Borum met this idea with skepticism, posting on his personal Facebook, “Rape culture isn’t real.”

He later elaborated, adding: “No one is questioning whether rape occurs, or whether rape is wrong, or whether rape is illegal. I’m calling to question the claim that Americans are OK with rape — this is the short-form definition of ‘rape culture.’ … For people to say that women here in the United States are living in a ‘rape culture,’ that’s so dismissive to other people in the world where women don’t have rights and are actually being regularly submitted to rape.”

The backlash against Borum was immediate and severe.

Since the Facebook post, Borum said, he’s received a steady stream of profanity-laced hate mail. In one message he shared, a female student wrote, “Hey just wanted to tell you f*** you and you’re a piece of sh**,” continuing to berate him further.

Late last month, Borum was elected to student senate. But instead of standing up for his right to express his controversial opinion, his peers in student government rushed to condemn him and to publicly reaffirm their own belief in the existence of “rape culture.”

“We hope that people can use this as a learning experience and that more students will be aware of the consequences of their social media uses and the importance of condoning rape culture or cyber bullying,” the student senate’s executive vice president commented.

That’s right: Borum — not the students cussing him out online — is the cyber bully in the student government’s eyes.

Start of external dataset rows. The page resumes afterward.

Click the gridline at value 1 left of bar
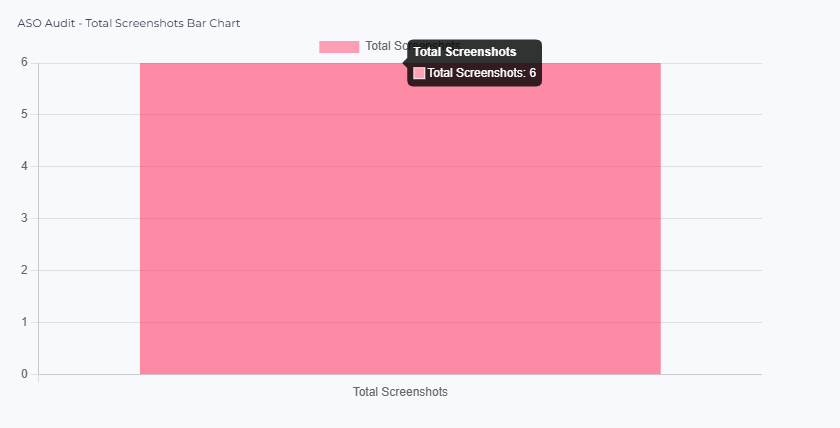The image size is (840, 428). [x=89, y=322]
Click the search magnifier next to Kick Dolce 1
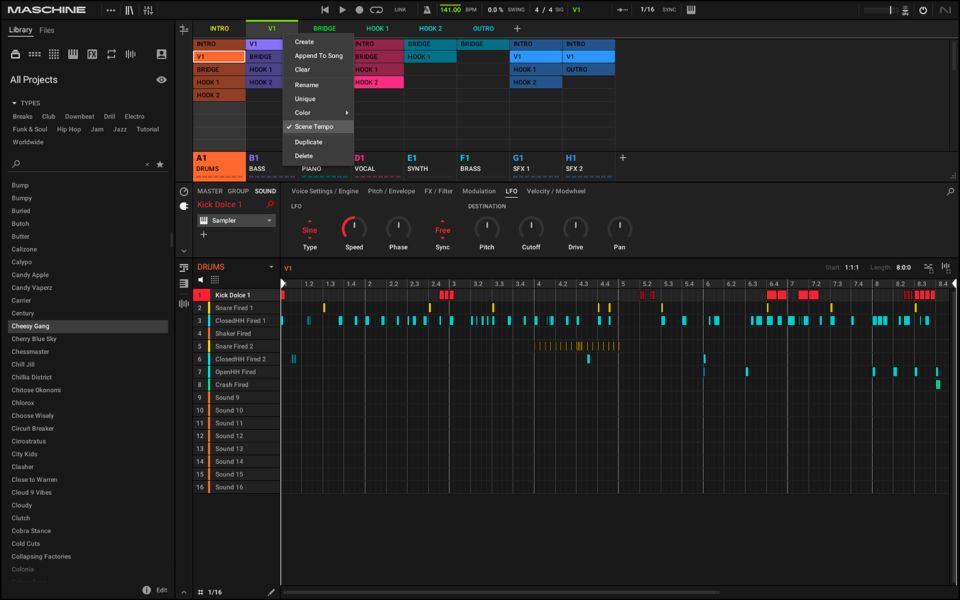This screenshot has height=600, width=960. (x=270, y=203)
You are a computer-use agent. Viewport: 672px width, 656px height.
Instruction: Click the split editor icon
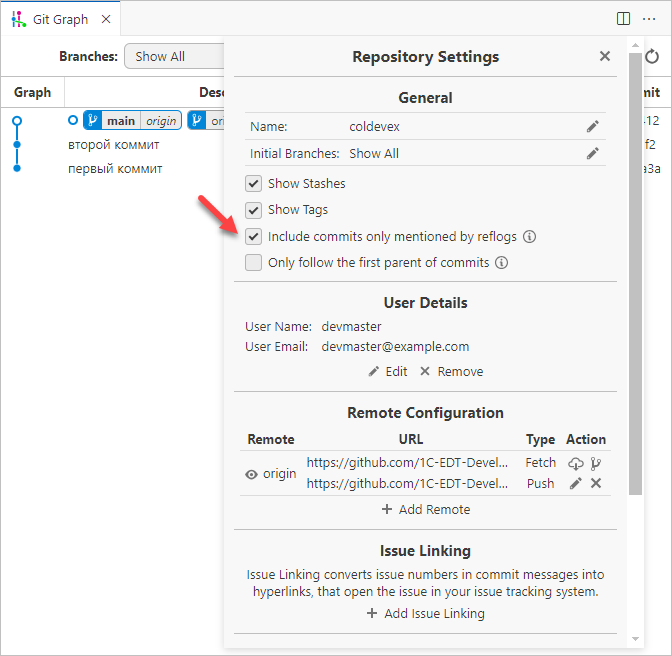coord(623,19)
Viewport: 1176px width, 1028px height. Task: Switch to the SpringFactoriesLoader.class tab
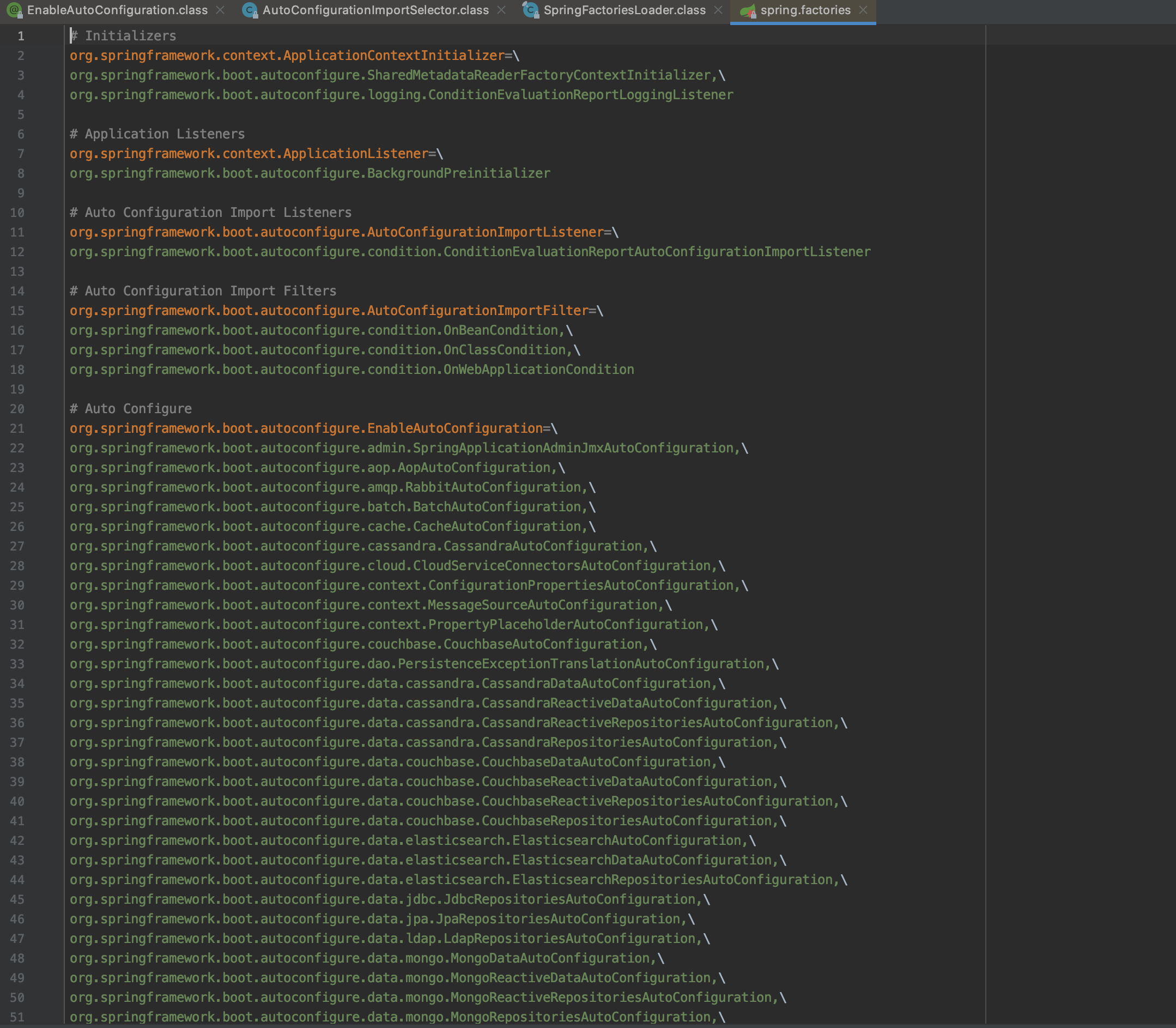(625, 10)
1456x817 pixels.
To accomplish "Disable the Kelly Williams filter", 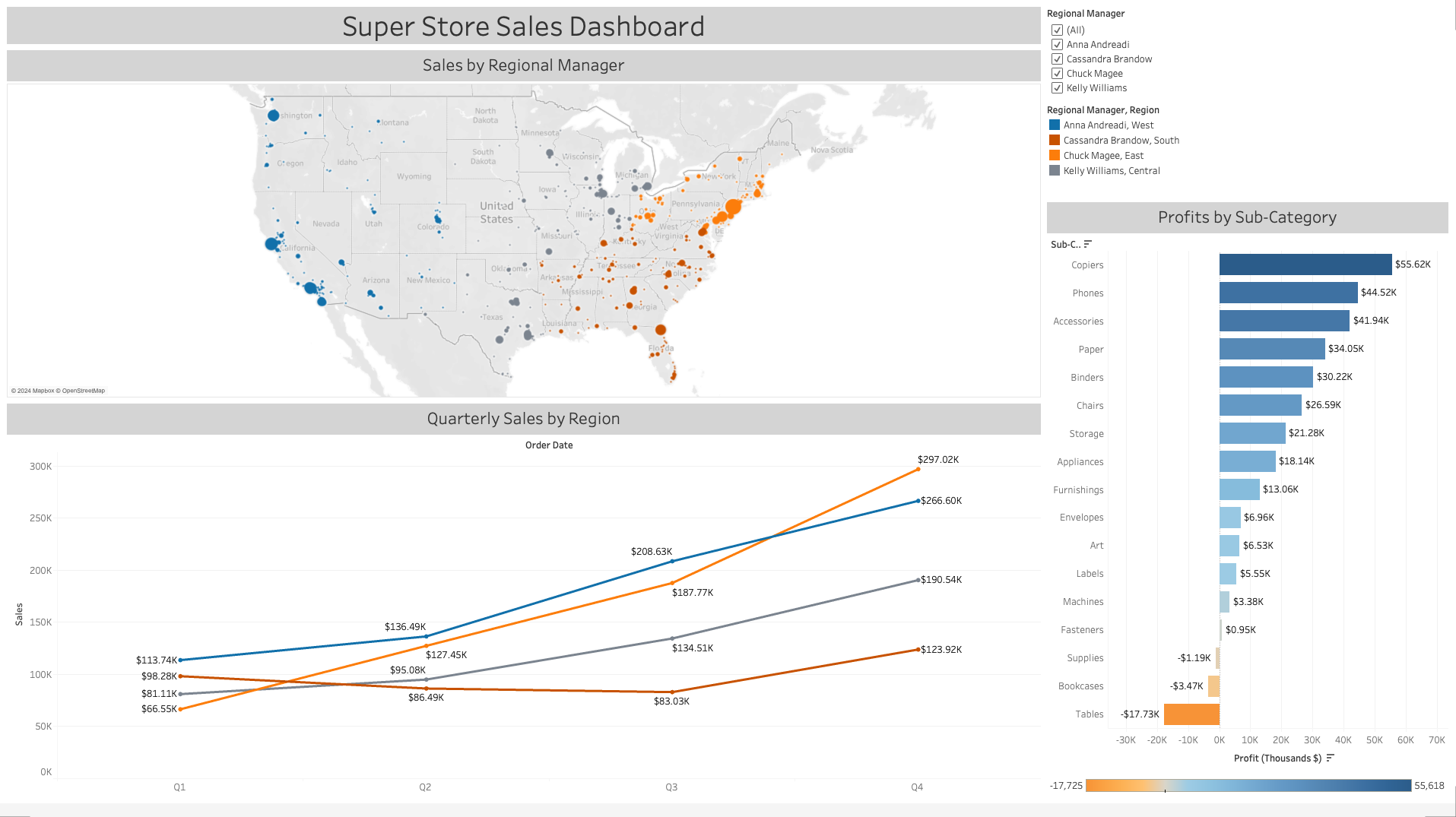I will click(1057, 87).
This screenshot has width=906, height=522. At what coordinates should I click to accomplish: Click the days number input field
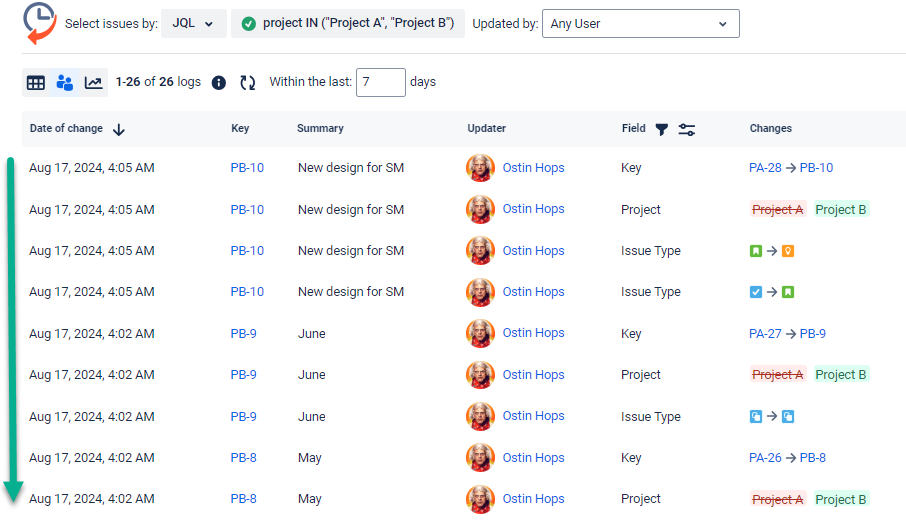click(x=380, y=82)
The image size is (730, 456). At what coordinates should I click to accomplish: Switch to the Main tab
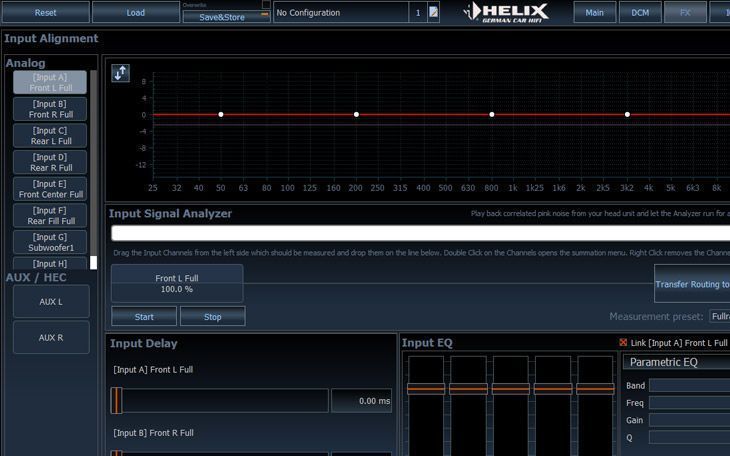pyautogui.click(x=594, y=13)
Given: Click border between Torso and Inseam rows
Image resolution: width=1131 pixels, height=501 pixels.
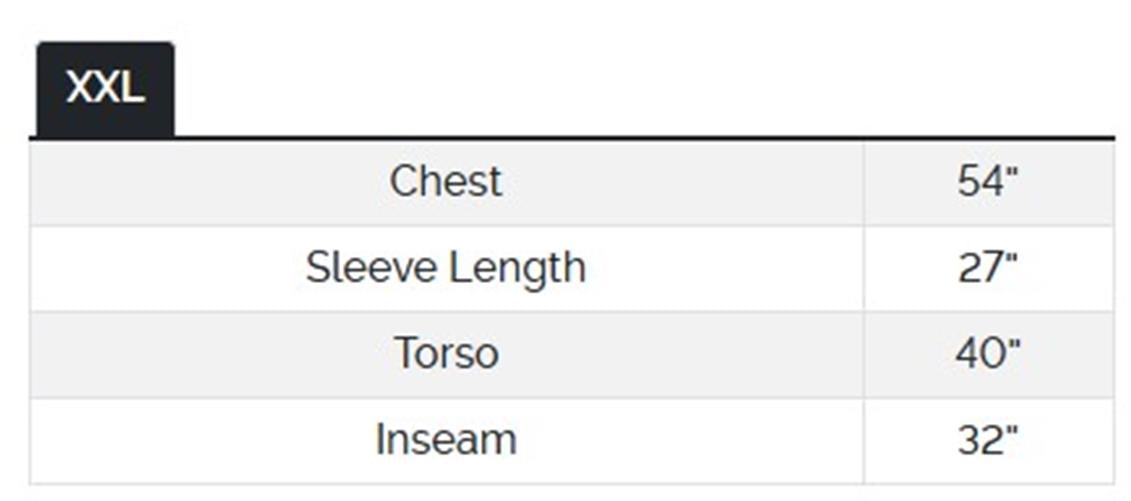Looking at the screenshot, I should [446, 398].
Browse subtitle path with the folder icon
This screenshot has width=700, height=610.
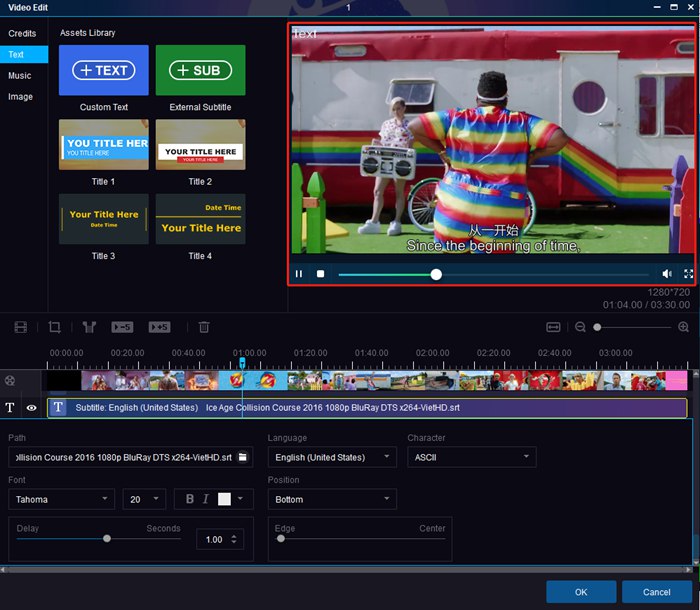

Disheartened, Borum resigned.

Borum’s fraternity, Kappa Sigma, also immediately denounced him on social media. Its grand master issued a public apology for his “gross, pitiful and downright disrespectful social media post.” On Twitter, the fraternity posted that “Rape culture is real, whether (Borum) understands that or not. We are embarrassed.” Borum submitted his resignation to the fraternity, too.

But that wasn’t all. A campus town hall meeting last week quickly devolved into a Salemite shaming session focused directly at Borum. “I think to deny rape culture is to support rape,” one student told crowd.

Mentioning Borum by name, another student said the campus assumed that he “could be or possibly was, like, you know, more likely to rape someone because he was a white, fraternity young male.” Another student chimed in: “Statistics show, yes, he is more likely to.”

In the week since Borum’s Facebook post, a campus organization focused on sexual-assault prevention hosted an event on “unpacking rape culture,” which they explicitly said was a response to his comments. The group has also scheduled a presentation on “rape culture” specifically for Kappa Sigma, in case any of his former frat brothers were sympathetic to his apostasy.

GVSU has wholeheartedly subscribed to another trendy campus catchphrase, “inclusion.” The university has a whole Division of Inclusion and Equity, complete with “inclusion advocates” who help create “a campus environment that values differences across many dimensions of diversity.”

But if Borum’s experience is any indication, GVSU’s commitment to inclusion doesn’t extend to ideological diversity. Instead, he’s faced overt exclusion from prominent campus groups.

“I’m being ostracized in my own community. … I 100 percent feel like I’m being bullied,” he said. He’s keeping his head down and hoping to graduate early, he said.

The whole point of higher education is to teach students to think critically; college should be a safe space for students to challenge even the most established and sacred of ideas.

But when a four-word post on a personal Facebook page prompts such complete and public opprobrium, what are the odds that GVSU students will have the courage to question anything at all?

Jillian Kay Melchior is a senior fellow with the Independent Women’s Forum.